Data for this task:
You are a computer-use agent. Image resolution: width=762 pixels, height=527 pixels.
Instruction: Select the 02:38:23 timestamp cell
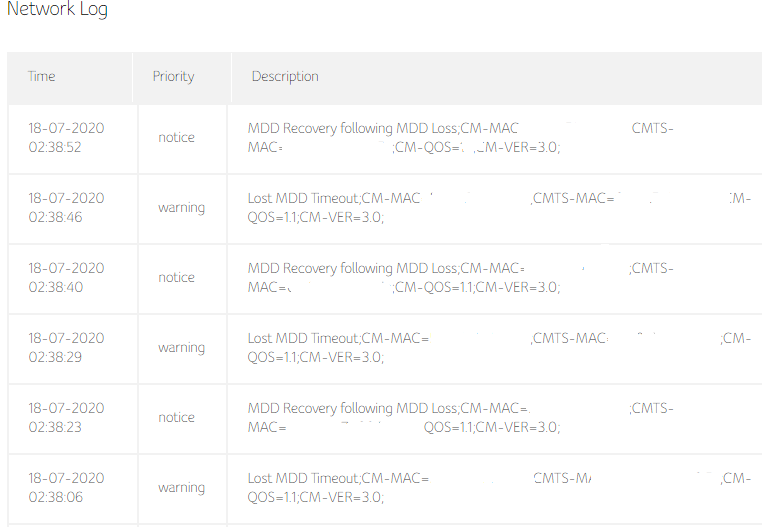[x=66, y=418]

---

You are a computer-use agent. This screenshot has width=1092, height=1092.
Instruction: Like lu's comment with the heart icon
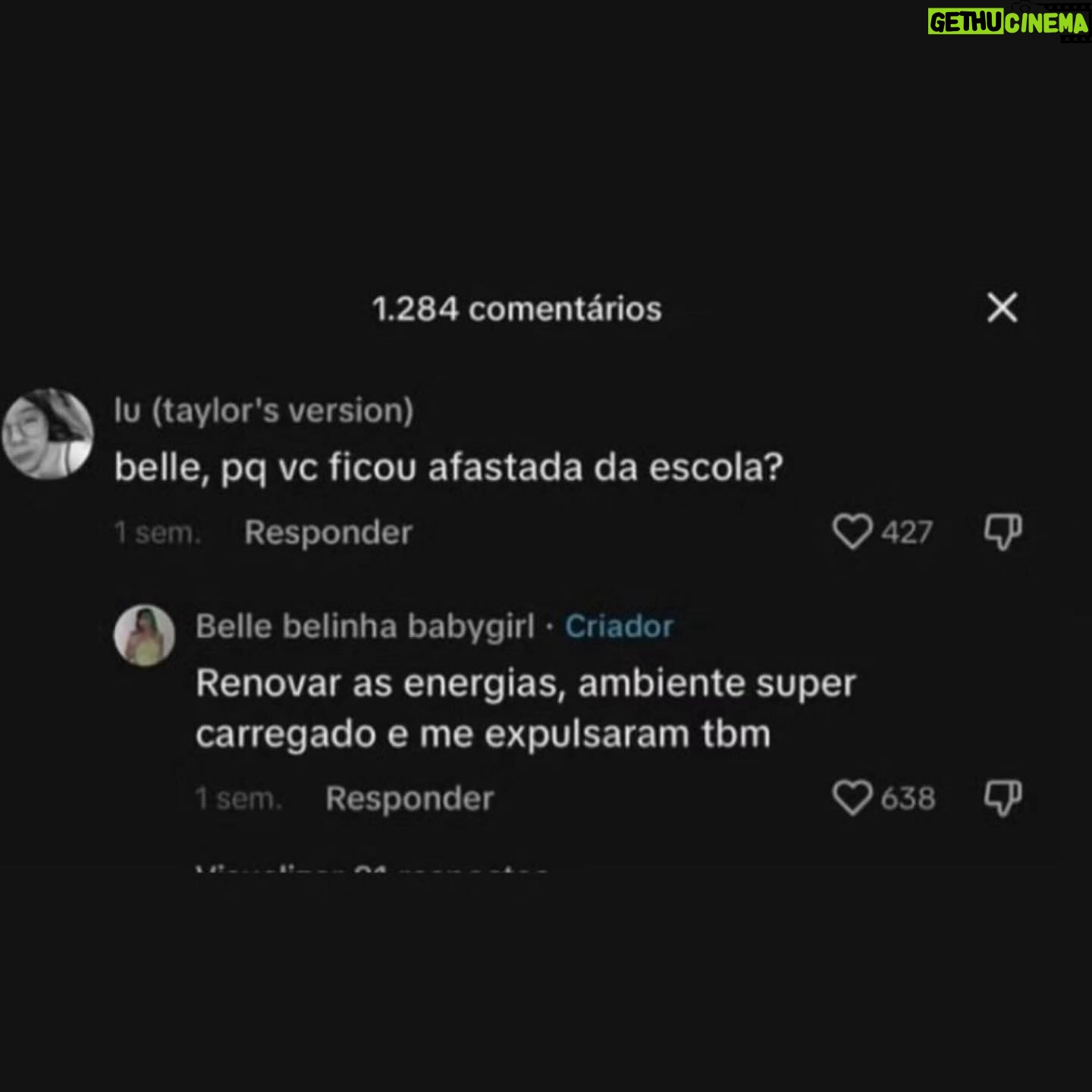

==

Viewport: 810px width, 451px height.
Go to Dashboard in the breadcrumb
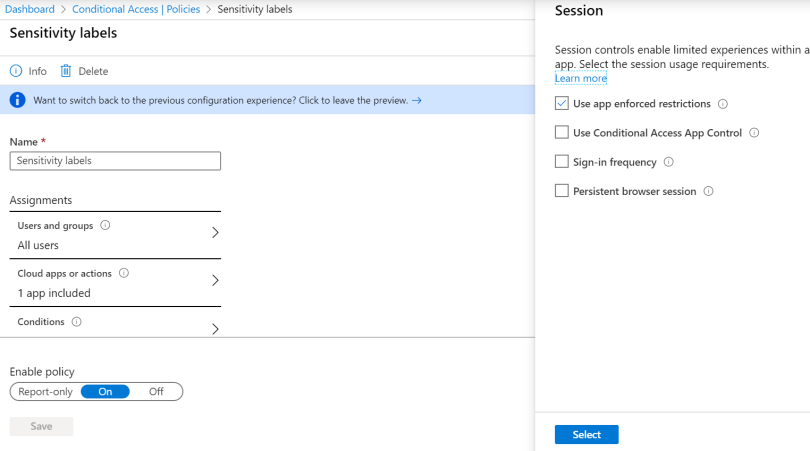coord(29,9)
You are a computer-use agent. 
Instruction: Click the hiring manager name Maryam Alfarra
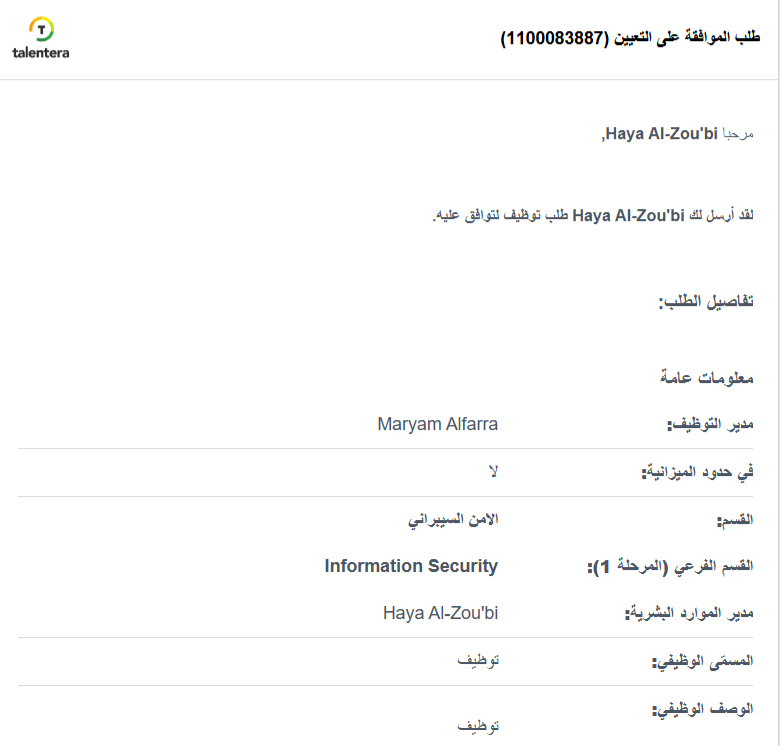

Exercise: Using the material above, copy every line in which the string "height" occurs.

Reply to the task:
You are a computer-use agent. Image resolution: width=762 pixels, height=527 pixels.
You are a computer-use agent. This screenshot has width=1092, height=1092.
Viewport: 810px width, 451px height.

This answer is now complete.